The lost art of the tactical, permissive skive

06/02/2023

It's important, every now and again, to treat yourself to a bit of naughtiness. A cheeky little Friday PM skive when you've already finished your todo list and some of next week's, and you've let everyone know you're stepping out. Beautiful, compliant, defiance.

Truant is, coincidentally, one of my favourite words. You've got two vowels there doing the work of two vowels and a consonant. Changing the direction of the word. Two vowels working overtime in a word that literally means to shirk your responsibilities. The only word I can think of where a vowel works harder is "continuum", and I can't offer an ironic contrivance there. I'm just one man.
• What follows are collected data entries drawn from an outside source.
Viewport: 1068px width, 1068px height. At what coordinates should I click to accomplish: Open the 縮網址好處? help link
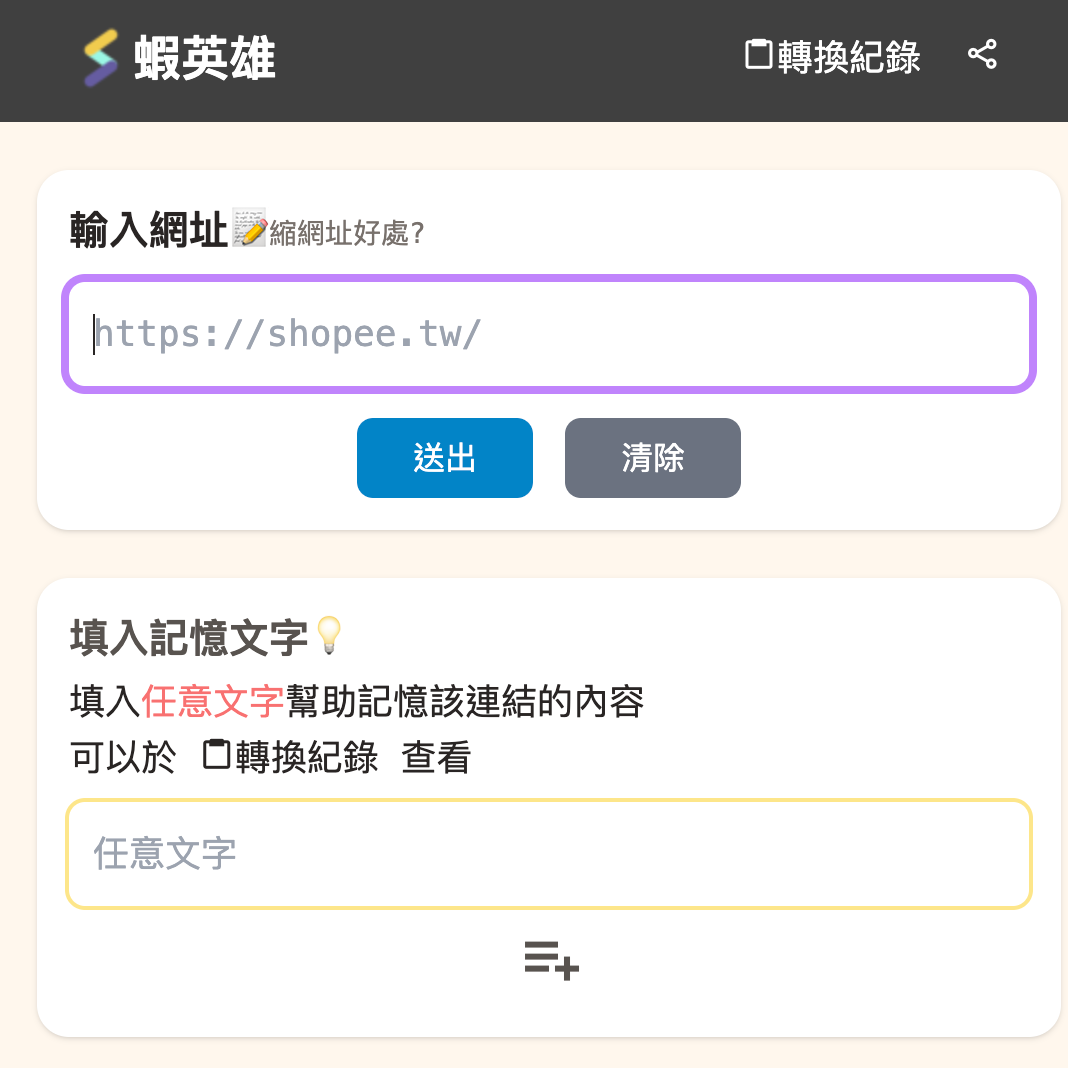[347, 234]
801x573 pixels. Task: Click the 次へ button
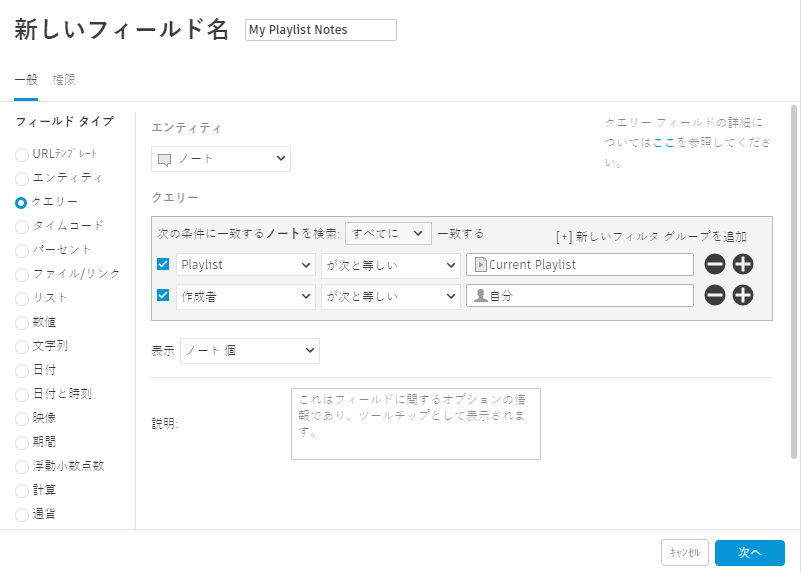pyautogui.click(x=749, y=553)
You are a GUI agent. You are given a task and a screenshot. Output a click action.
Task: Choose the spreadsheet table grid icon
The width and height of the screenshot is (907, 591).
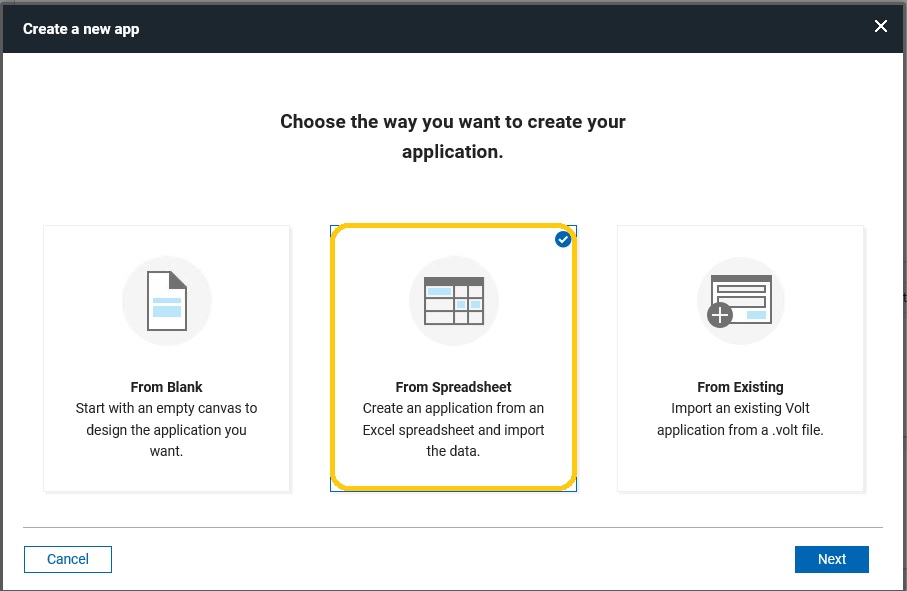(x=454, y=301)
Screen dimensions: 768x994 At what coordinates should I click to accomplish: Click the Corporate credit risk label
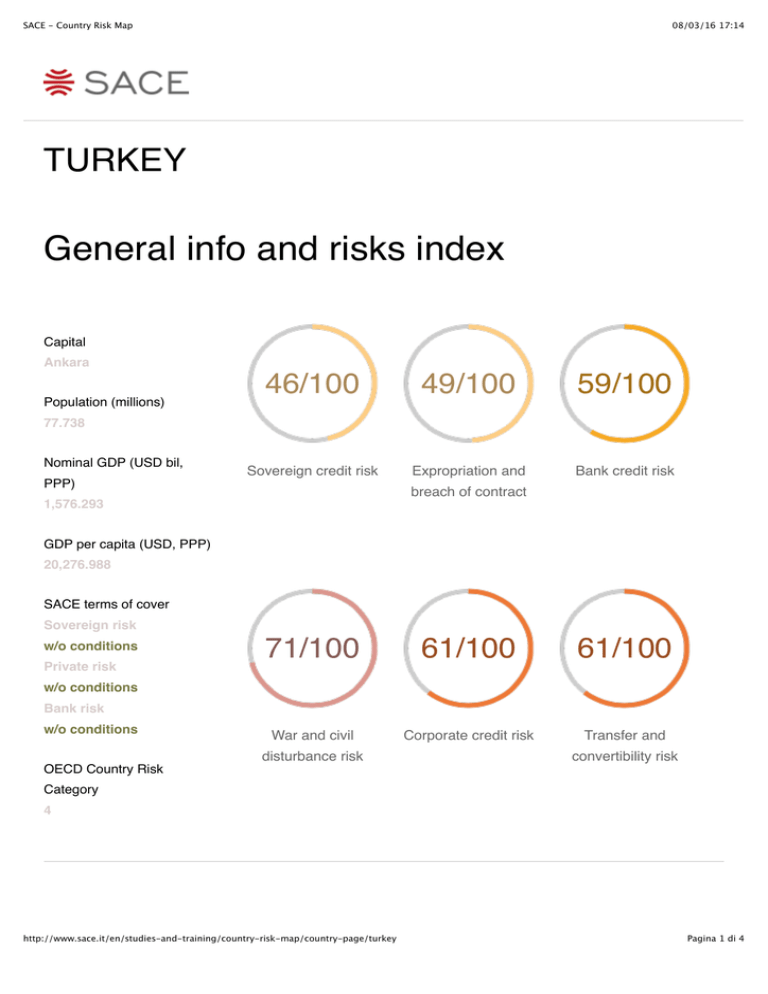tap(470, 735)
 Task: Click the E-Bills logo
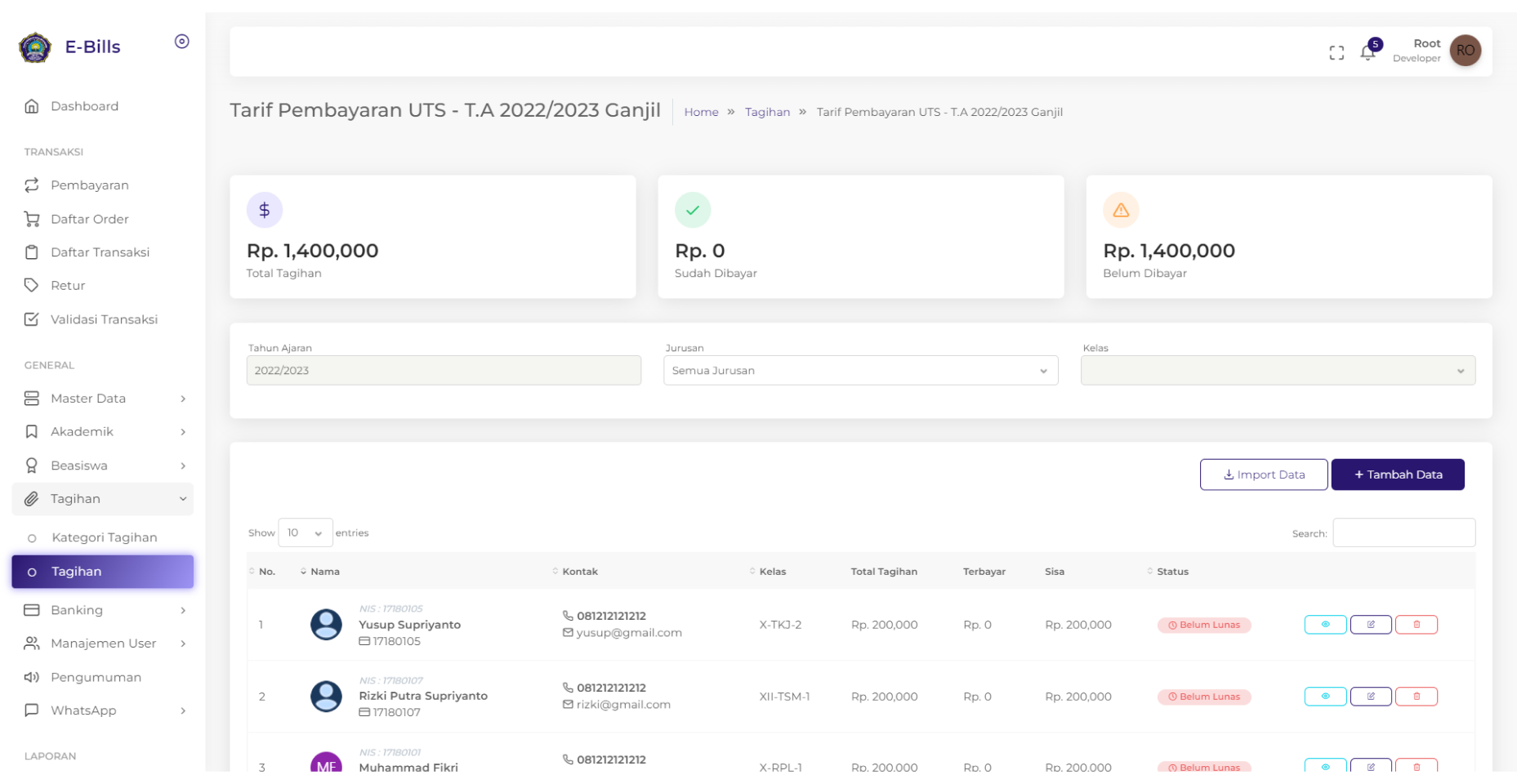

This week has been mentally draining, and how. I normally don't like to toot my own horn but I played well this week. I've had a lot on my mind. I've been really worried about a thing. I'm still worried really. I don't want to talk about it, and fortunately I get to choose not to here. But I can still passively do it without coming off attention seeking. This is my blog. That's what it's for. I've been doing this a really long time.

I've had a task on my list I really didn't want to do. The worst types of integration are: Inventory, and Payment (except Stripe. Love you, Stripe). Inventory integrations always require your client to understand, and care, and commit to the notion that, SKUs are God. People don't care about that sort of thing. But a shop and an inventory system don't really share any data except does this product exist, and do we have any, so it's not like you can add products to your shop and push to inventory or vice versa. You have to create them on both sides with all their specific data, and join them with that SKU.

Then your boy here is going to come along and pull products from your inventory system, look up the SKU, find nothing because we were blasé about copying them, and reiterate to the wind. Then orders end up in the inventory system missing products because we didn't match SKUs, and guess who gets to figure out why it didn't push all products? (reader; my wife married him)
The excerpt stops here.